Of course, obtaining an acceptable physical description of conscious experience appears to be well nigh impossible. There are two main obstacles.
The first obstacle is that the whole enterprise is rejected by those who believe that we cannot know our own experience because there is no time to know it. This problem with the timing of experience is expressed as various types of “regress” argument and by the homunculus paradox – if a person has conscious experience at one instant then this experience could only be known by something looking at that experience in the next instant and so on.
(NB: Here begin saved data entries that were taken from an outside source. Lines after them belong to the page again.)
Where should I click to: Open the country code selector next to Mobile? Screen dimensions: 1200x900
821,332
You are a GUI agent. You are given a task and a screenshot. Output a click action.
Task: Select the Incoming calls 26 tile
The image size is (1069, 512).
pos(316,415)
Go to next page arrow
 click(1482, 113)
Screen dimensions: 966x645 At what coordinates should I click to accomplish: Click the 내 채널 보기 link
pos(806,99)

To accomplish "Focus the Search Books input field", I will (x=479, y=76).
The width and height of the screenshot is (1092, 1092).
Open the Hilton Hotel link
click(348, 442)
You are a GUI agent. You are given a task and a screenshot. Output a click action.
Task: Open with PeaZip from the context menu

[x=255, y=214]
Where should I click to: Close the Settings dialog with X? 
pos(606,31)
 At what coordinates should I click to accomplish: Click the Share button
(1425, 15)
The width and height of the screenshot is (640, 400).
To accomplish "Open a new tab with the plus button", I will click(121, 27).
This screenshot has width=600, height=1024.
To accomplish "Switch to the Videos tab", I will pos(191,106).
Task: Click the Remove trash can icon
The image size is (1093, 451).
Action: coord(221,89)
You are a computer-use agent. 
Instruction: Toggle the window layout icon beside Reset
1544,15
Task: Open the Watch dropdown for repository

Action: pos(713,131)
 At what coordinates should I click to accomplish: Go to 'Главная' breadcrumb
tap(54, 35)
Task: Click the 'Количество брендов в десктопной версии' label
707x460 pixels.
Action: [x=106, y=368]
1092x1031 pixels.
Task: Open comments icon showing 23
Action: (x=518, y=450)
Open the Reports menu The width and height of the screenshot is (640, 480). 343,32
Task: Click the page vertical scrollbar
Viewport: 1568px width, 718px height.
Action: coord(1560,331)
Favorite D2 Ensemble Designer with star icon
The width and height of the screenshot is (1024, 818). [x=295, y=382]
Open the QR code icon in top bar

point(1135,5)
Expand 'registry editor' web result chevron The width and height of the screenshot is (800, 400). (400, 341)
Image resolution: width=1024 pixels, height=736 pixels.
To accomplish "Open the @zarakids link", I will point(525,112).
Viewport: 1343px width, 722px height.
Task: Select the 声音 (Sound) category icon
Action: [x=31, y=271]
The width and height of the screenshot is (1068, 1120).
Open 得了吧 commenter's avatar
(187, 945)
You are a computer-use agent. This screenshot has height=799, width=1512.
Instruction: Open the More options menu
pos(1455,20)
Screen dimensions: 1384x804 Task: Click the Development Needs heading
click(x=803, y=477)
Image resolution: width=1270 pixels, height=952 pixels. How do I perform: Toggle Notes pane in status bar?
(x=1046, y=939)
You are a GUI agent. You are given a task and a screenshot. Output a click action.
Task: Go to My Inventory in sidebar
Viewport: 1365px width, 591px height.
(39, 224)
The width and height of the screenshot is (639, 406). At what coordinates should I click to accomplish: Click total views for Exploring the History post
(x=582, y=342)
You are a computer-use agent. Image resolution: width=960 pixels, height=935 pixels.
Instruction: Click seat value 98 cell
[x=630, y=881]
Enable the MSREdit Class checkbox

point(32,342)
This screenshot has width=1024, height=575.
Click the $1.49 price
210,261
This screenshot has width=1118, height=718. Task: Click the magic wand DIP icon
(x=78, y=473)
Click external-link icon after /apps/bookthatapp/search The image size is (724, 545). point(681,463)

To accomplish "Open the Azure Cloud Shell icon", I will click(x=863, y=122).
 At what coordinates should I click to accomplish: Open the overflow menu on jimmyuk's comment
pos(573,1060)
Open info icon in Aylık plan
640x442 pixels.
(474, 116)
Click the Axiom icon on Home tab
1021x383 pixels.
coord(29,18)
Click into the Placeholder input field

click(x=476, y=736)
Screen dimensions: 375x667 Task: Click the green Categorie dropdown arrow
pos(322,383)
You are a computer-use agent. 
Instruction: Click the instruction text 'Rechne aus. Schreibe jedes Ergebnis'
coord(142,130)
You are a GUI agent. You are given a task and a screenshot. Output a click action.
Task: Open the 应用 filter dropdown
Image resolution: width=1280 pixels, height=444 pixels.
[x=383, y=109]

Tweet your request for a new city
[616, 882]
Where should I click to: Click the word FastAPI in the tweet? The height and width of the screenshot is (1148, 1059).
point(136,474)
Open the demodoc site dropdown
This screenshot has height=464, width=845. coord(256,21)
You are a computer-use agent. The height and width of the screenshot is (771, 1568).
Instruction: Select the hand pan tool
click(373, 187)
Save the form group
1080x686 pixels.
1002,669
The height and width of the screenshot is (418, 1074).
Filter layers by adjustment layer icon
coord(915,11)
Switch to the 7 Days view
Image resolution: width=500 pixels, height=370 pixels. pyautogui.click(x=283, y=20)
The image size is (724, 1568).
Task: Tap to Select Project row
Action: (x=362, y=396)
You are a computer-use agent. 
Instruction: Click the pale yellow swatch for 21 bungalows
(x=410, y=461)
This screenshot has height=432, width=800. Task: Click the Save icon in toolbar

The second obstacle is that it seems impossible to distinguish between the “real world” and “conscious experience”. If a tape measure reads one metre it does so in the real world but also, falsely, appears to measure a metre of experience. A related problem is that it also seems we cannot use instruments to reliably measure our experience itself, say in imagination or lucid dreams, or even use subjective reporting for this purpose without serious doubts.
I am not convinced that these obstacles are insurmountable. It seems to me that two questions need to be answered:
1. Can we ever have a science of conscious experience without a physical description of conscious experience?
2. Is there a fundamental limitation that prevents us from describing conscious experience in a scientific manner?
The nearest that I have seen to an answer to this problem of obtaining an empirical, physical description of consciousness was in an internet paper by Green(2002). The way our conscious experience is extended in time was used to tackle the first obstacle and the second obstacle was tackled by limiting reports of the nature of conscious experience to enumerating the independent directions in which things can be arranged.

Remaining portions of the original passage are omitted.